1. Field of the Invention
The invention relates to a fuel cell system and a control method thereof.
2. Description of the Related Art
A fuel cell stack is formed by stacking a plurality of unit cells. Each of the unit cells is configured such that a membrane electrode assembly (hereinafter, referred to as MEA) is sandwiched by two separators. The MEA is formed from an electrolyte membrane in which platinum as a catalytic electrode is applied to both surfaces thereof, and a pair of gas diffusion electrodes which sandwich the electrolyte membrane. The catalytic electrode and the gas diffusion electrode on one surface of the electrolyte membrane form an anode, and the catalytic electrode and the gas diffusion electrode on the other surface form a cathode. A fuel gas passage through which hydrogen gas as fuel gas is distributed to a unit cell is formed in the separator that faces the anode, and an oxidizing gas passage through which air as oxidizing gas is distributed to the unit cell is formed in a separator that faces the cathode. Also, based on the fact that the electrolyte membrane normally exhibits good proton conductivity in a humid state, fuel gas and oxidizing gas are supplied after being humidified such that the electrolyte membrane is maintained to be humid.
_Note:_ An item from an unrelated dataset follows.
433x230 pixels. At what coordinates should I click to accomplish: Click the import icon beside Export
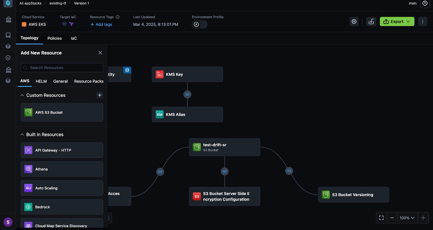click(x=371, y=22)
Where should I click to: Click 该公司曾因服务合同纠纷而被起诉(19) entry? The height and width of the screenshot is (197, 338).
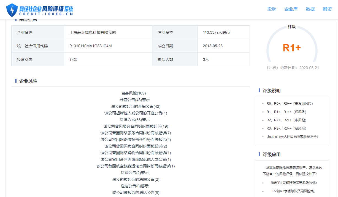(x=136, y=126)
In a fuel cell stack of this type, when a circuit which connects an output terminal of a fuel cell and a load is opened, a phenomenon in which the hydrogen gas on the anode side passes through the electrolyte membrane and reaches the cathode side as it is without being protonated, that is, so-called cross leak is caused. As a result, there is a possibility that sufficient durability cannot be obtained due to the cross leak of the hydrogen gas. For example, when the amount of the cross-leaked hydrogen gas is large, hydrogen directly reacts with oxygen on the cathode side, which generates a large amount of heat, and the electrolyte membrane is damaged due to the heat. As a result, there is a possibility that sufficient durability cannot be obtained. Therefore, in order to prevent such cross leak of the hydrogen gas, a method is conceivable, in which the hydrogen gas that remains in each of the unit cells is consumed by short-circuiting a positive electrode and a negative electrode of the output terminal after the supply of the fuel gas is stopped.
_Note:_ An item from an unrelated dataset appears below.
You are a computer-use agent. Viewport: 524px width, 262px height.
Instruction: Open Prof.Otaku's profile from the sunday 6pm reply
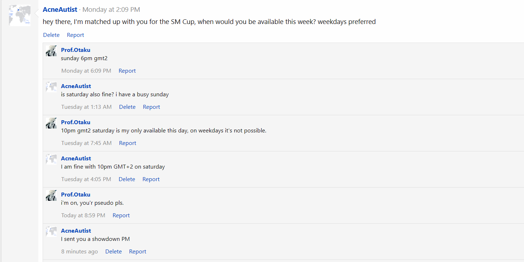76,50
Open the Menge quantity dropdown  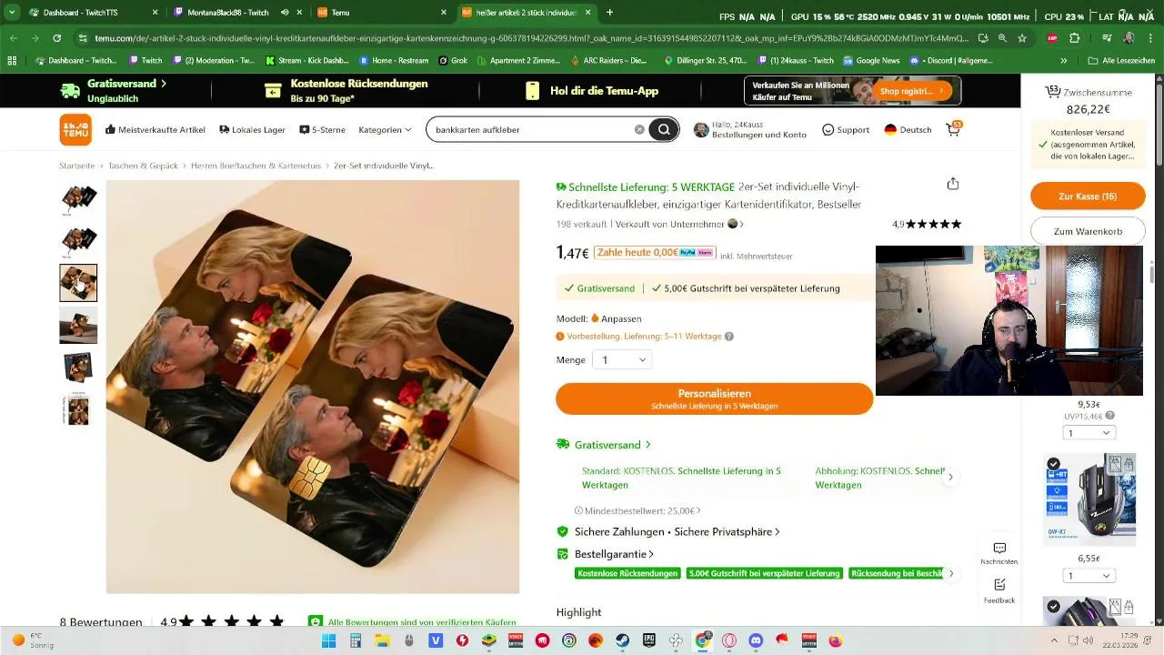(622, 360)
However, normally, distribution of the fuel gas to each of the unit cells is configured such that the fuel gas is supplied from a fuel gas supply source to a fuel gas supply manifold of the fuel cell stack through gas piping, and the fuel gas is distributed from the manifold to each of the unit cells. Also, since interruption of the supply of the fuel gas is configured to be performed by a valve or the like which is provided in the gas piping, a considerable amount of the fuel gas remains in the gas piping and the manifold after the supply of the gas is interrupted. When the positive electrode and the negative electrode of the output terminal are short-circuited in this state, a large amount of heat is generated. Accordingly, there still exists a problem concerning durability. Also, there is another problem that it becomes difficult to obtain good fuel economy, which is supposed to be obtained, since a large amount of fuel gas is unnecessarily consumed.
A configuration in which a positive electrode and a negative electrode of an output terminal are short-circuited when operation of a fuel cell is stopped is disclosed in Japanese Patent Laid-Open Publication No. 9-139221. However, an object thereof is to eliminate residual voltage so as to prevent electric shock which is caused during a checkup after the operation. Accordingly, prevention of the cross leak of hydrogen gas, and the fuel economy are not considered.